**Text section**.
=== Begin Enclosure ===

EntityMetadata metadata = getEntityMetadata(Step.PrimaryEntity);
if (metadata == null)
{

return null;

}
QueryExpression query = new QueryExpression("sdkmessagefilter");
query.Criteria.AddCondition("sdkmessageidname", ConditionOperator.Equal, Step.Message);
query.Criteria.AddCondition(

"primaryobjecttypecode",
ConditionOperator.Equal,
metadata.ObjectTypeCode);

EntityCollection entities = service.RetrieveMultiple(query);
return entities.Entities.Select(e => e.Id).SingleOrDefault();

}

private EntityMetadata getEntityMetadata(string logicalName)
{

if (logicalName == null)
{

return null;

}
RetrieveEntityRequest metaRequest = new RetrieveEntityRequest();
metaRequest.EntityFilters = EntityFilters.Entity;
metaRequest.LogicalName = logicalName;
var response = (RetrieveEntityResponse)service.Execute(metaRequest);
EntityMetadata metadata = response.EntityMetadata;
return metadata;

}

A plugin step must be linked back the plugin so it will be run when an event takes place. This requires knowing the following information:

  • what message to handle (Create, Update, etc.)
  • which entity type is being handled (account, contact, etc.),
  • whether to run before or after the operation takes place
  • which user will be running the plugin (impersonation)
  • and various less-common settings

The message and entity type come from our IPluginStep interface. However, a good portion of the code deals with making sure the CRM system is properly configured to handle a given message/entity type combination. To do that, we must query the CRM system for a sdkmessage entity and metadata about the entity type. Together, we can look for a message filter (sdkmessagefilter), which is an entity representing a valid combination. Once we gather this information, we use it to build the step entity.

Plugins can be set up to run as the current user, the SYSTEM user or as a custom user. Leaving the impersonatinguserid attribute null means using the current user. Setting it to Guid.Empty indicates SYSTEM (not recommended). Otherwise, we must look up the ID of the user we want to use.

Every step requires a name. This can be any arbitrary text, but the PluginRegistration tool uses a very specific naming convention. The getStepName method is designed to capture this naming convention.

The following values are available for mode:

  • Synchronous (0)
  • Asynchronous (1)

The invocation source can be one of:

  • Parent (0)
  • Child (1)

A step can be run at these stages:

  • Invalid (0)
  • Pre-Validation (10)

=== End Enclosure ===

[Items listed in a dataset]
=== Begin Enclosure ===

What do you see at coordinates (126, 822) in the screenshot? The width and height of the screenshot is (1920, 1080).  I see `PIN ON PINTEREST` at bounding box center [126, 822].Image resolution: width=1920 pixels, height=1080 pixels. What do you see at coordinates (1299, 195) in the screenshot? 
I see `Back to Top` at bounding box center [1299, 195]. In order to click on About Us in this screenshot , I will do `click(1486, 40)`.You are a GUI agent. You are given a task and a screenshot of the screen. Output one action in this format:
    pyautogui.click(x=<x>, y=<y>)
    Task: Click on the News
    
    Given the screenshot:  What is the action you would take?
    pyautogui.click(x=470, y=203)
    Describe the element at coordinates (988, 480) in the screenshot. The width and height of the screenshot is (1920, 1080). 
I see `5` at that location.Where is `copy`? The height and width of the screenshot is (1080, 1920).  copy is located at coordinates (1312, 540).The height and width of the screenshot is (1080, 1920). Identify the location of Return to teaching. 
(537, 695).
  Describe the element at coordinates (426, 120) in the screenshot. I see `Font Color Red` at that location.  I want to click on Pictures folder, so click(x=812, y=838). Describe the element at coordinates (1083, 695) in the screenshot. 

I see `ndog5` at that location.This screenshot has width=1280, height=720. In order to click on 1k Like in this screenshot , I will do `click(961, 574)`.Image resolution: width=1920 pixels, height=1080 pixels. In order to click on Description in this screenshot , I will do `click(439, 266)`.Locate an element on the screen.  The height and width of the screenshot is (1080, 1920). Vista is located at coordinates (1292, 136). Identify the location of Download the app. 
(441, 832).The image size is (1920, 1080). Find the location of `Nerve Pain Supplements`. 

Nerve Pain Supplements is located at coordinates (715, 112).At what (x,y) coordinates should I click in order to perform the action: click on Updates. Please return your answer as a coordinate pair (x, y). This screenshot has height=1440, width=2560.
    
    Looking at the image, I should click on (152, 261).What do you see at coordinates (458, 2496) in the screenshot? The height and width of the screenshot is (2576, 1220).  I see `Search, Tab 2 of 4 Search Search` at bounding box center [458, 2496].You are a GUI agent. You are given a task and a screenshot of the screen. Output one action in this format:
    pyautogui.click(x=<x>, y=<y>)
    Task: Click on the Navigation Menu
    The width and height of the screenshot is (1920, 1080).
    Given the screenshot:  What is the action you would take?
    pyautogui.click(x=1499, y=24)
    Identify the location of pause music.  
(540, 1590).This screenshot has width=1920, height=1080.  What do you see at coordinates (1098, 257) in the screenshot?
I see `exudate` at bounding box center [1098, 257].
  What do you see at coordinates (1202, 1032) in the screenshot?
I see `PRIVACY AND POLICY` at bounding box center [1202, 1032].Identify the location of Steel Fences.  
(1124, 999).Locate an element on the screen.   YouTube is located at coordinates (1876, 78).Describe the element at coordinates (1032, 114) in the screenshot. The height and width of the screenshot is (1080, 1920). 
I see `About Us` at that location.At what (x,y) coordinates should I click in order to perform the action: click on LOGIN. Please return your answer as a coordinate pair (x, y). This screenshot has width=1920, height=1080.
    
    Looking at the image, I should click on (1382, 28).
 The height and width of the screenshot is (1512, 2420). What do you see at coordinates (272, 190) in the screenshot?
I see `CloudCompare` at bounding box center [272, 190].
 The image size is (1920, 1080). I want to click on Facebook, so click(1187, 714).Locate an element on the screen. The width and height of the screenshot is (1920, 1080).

=== End Enclosure ===

**Tasks to carry out**.
a. In the text on registering plugin steps, what does setting the impersonatinguserid attribute to Guid.Empty indicate?
b. Write the next part of the text on registering plugin steps, starting after its final line.
These entries were taken from a separate source.

**Per-task answers**.
a. It indicates that the plugin runs as the SYSTEM user, which is not recommended.

b.
  • Pre-Operation (20)
  • Post-Operation (40)
  • Post-Operation Deprecated (50) (CRM 4 only)

Finally, the following values can be set for the deployment:

  • Server Only (0)
  • Offline Only (1)
  • Both (2)

If you are using an unsecure configuration, you can simply pass it as a string to the step entity (highlighted above). Otherwise, if you are using a secure configuration, you must create a sdkmessageprocessingstepsecureconfig entity. The only attribute you need to provide is secureconfig. Once you get an ID back from calling Create, you can set the plugin step’s sdkmessageprocessingstepsecureconfigid attribute to link the step to the secure configuration.

Summary

As you can see, registering plugins is no more involved than building up entities and calling Create. The challenge is setting the entity attributes, and hopefully my code snippets will get you where you need to go. My recommendation is to put this code in a simple console application, taking the path to the assembly as a command line argument.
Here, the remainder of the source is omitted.